#### [Document extract]
++++++++
Tuesday, January 26, 2016

Stretch Out Your Skin: part 2

Dirty, desolate Benji sat outside the gates and watched.

That malnourished, un-held little boy body did not have enough health or hope to think about what could happen if he went inside those gates.


 So dirty, desolate Benji sat outside the gates and watched.
 
All photos taken by my smokin' hott husband.
To keep up with his insta-awesome, follow chrisleeladd on instagram. 
He watched cooking mamas, smiling and singing. 


He watched the other dirty kids skipping inside the gates to have their hands washed by those smiling, singing mamas.


He watched cheeks and tummies filling with healthy food and unlimited affection.


He watched those full tummies and happy faces laugh, play and dance like children were made to do.


Dirty, desolate Benji has probably never had a smiling mama to wash away the dirt or to sing away the desolation. He lives with relatives, but he has no parents. He shares a living space inside a culture that feels no obligation to reach for you, touch you or sing over you if you are not their own. No matter how many baths he takes or how many people are around him, without being seen, reached for, touched, he will always be dirty, desolate Benji.

One day, somebody saw Benji and didn’t skip past him. He saw that, past the thick layer of dust on his skin, Benji was physically breaking from not being touched. He stopped at that gate entrance and looked inside of those desolate eyes and found almost nothing.

Meet Benji. Sweet, sweet Benji.
My husband’s voice still trembles when he tells the story of seeing Benji and knowing – knowing in that way where you know, know, know – in that way you wish you couldn’t know so well…

Benji was going to die.

Chris knew that was probably the last week that dirty, desolate Benji would sit outside the gates and watch. Benji was not starving to death, but he was dying the devastating death of being untouched and unreached for.

We are made to be held. To be touched. To need each other.
More than we need food and water, we need each other.
We need hope to fill us and hope to touch us.
++++++++
#### [Dataset excerpt]

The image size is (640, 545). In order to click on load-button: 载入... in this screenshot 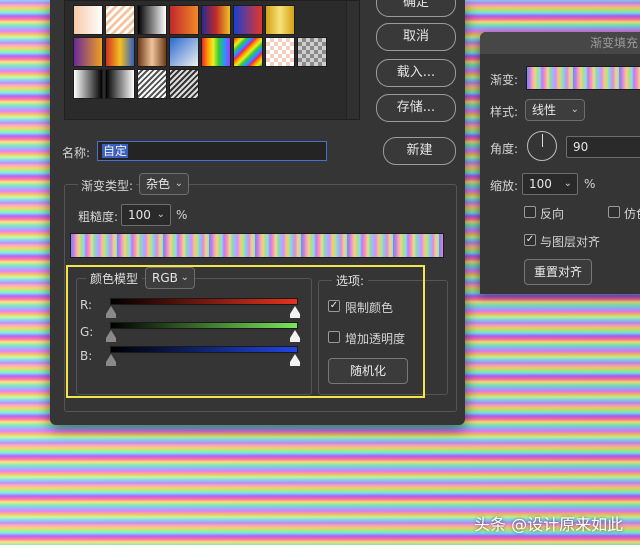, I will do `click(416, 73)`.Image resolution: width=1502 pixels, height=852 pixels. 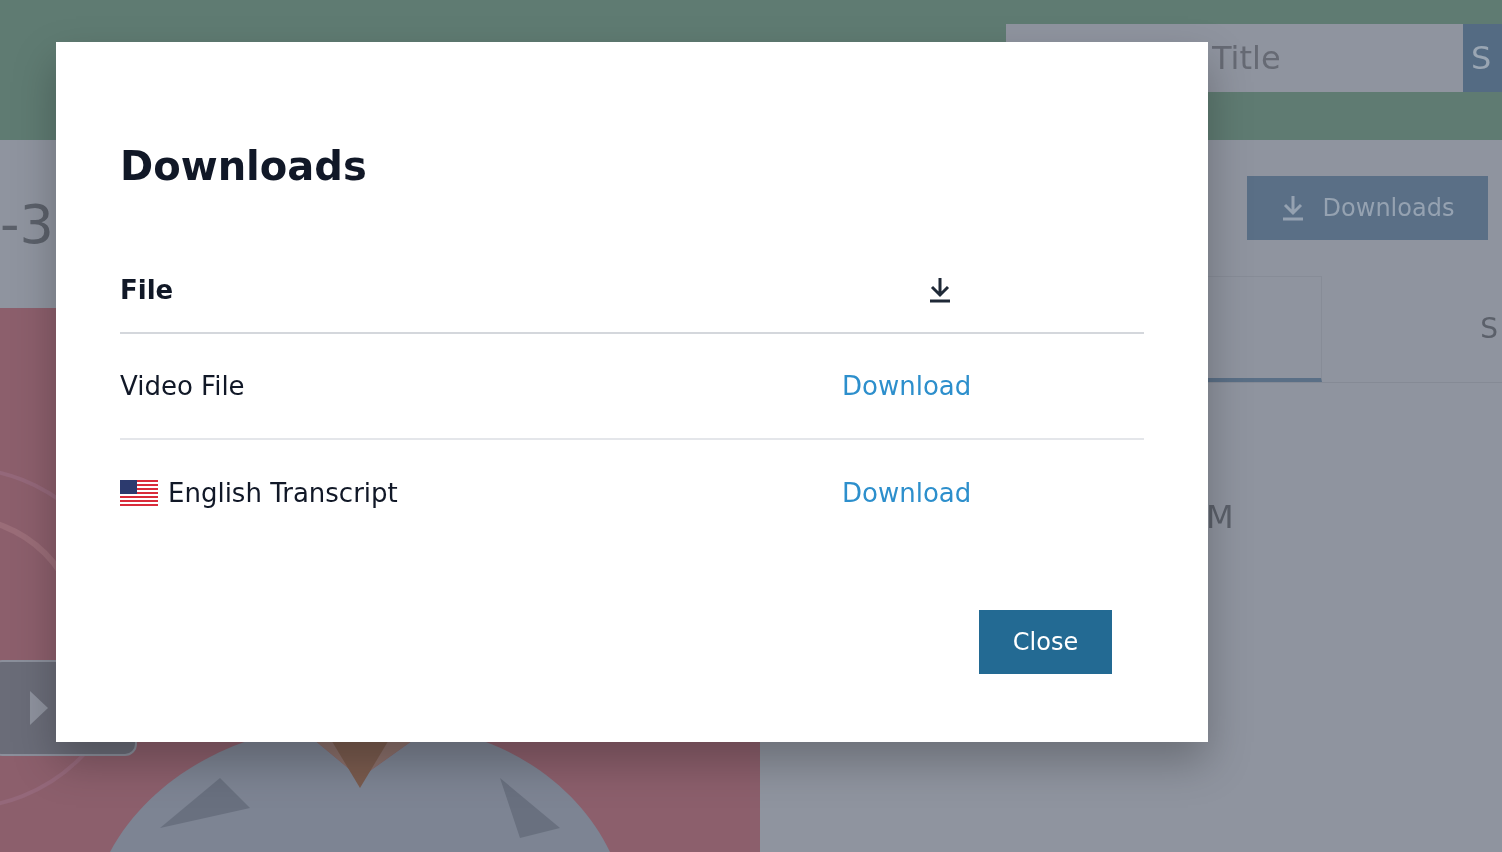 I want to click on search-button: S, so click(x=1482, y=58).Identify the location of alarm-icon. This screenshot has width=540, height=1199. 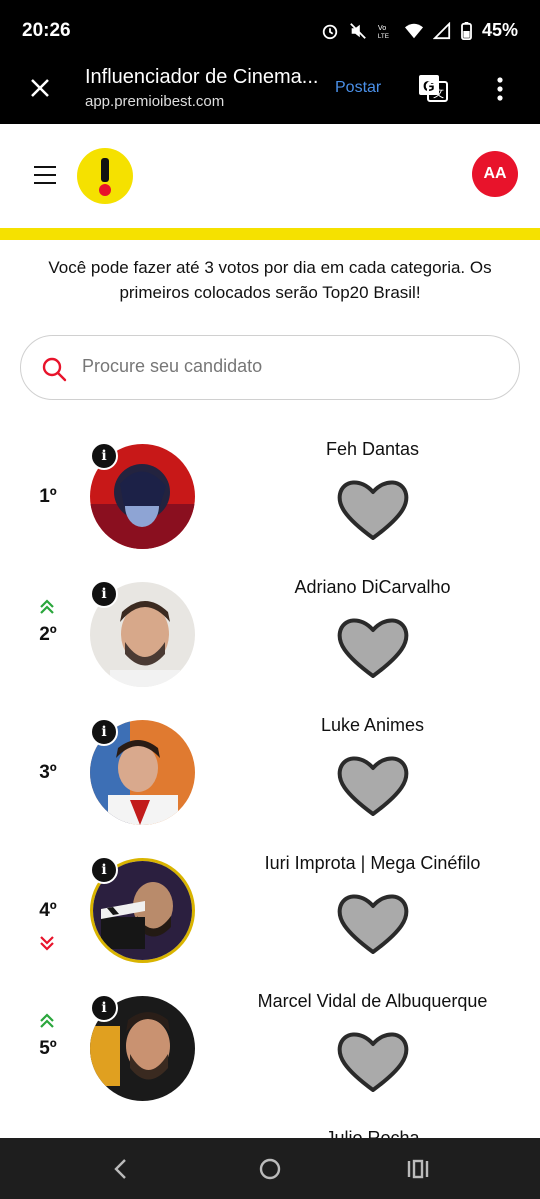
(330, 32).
++++++++
#### [What to do]
1. In the blog post about Benji, who does Benji live with?
2. Please carry on the blog post about Benji from the point where it stops.

#### [Answers by item number]
1. He lives with relatives, since he has no parents.

2.
Chris knew that Benji needed Hope’s hold to save his life, and Hope had sent a whole bunch of hands and holders from Baton Rouge, Louisiana to save Benji’s life. Chris asked… no, Chris told the team from Fellowship Church to make sure someone was always holding Benji.

No longer allowed to sit outside the gates and watch, dirty Benji was scooped up and held tight for a solid week by outrageous Louisiana love, covered in life-giving prayer, and his desolation was shamelessly smothered out by endless affection.

Benji no longer sits outside of the gate and watches. Doting and delighted Benji dashes inside, does his sweet, momentarily shy Benji thing, and just waits for love to scoop him up.
THIS IS BENJI!
Hope grabbed a hold of Benji. Hope’s name is Jesus.
Hope came from a husband and father who could see, and from a church in Lousiana armed with compassion and Truth .

Hope put on skin and stretched it out vulnerably on a cross.
He did the worst and promised we would do more than He could.
Hope overcome dirty desolation with skin that reached and stretched, and Hope told us to do that too. 

Hope gives us eyes to see, hearts that know, and hands that reach. Hope makes our skin stretch further than we understand.

Hope asked my husband and Louisiana to reach out their skin so heaven could hold Benji. The dirty work has already been done, and in this world full of desolation, all we have to do is stretch out our skin and let Hope hold.

As Chris and I pack up to go back to South Africa on Sunday, we want to thank you for reaching for us, holding us and hoping with us.


If you have Jesus, you bear Hope in your hold, and there’s great power and reach if we join hands, hearts and resources to do it together. We believe God is asking us to reach a little further and stretch a little wider this year.
Would you pray about extending Hope’s reach by becoming a monthly supporter to join in the work with us this year as we head back to South Africa?

Please email me for more info at kacy.ladd@childrenscup.org

Or click here to make a tax-deductible one-time donation or automated monthly giving. Just click "Support".

Sunday, January 17, 2016

Stretch Out Your Skin: part 1

I found her homeless, lost and scared in the aftermath of Hurricane Ike on Galveston Island in 2008. Ms. Armstead was 87-years old and the evidence of her long life had been washed, tossed and left for debris in one night’s windstorm. I met Ms. Armstead in a hot, humid, roach-infested hotel room, and she couldn’t find her son.

All she had in there with her was a Bible and a diamond bracelet. The bracelet was debris that had washed up with the hurricane floodwaters. She found it when she accidentally ran her shopping cart over it during her daily walk to the grocery store.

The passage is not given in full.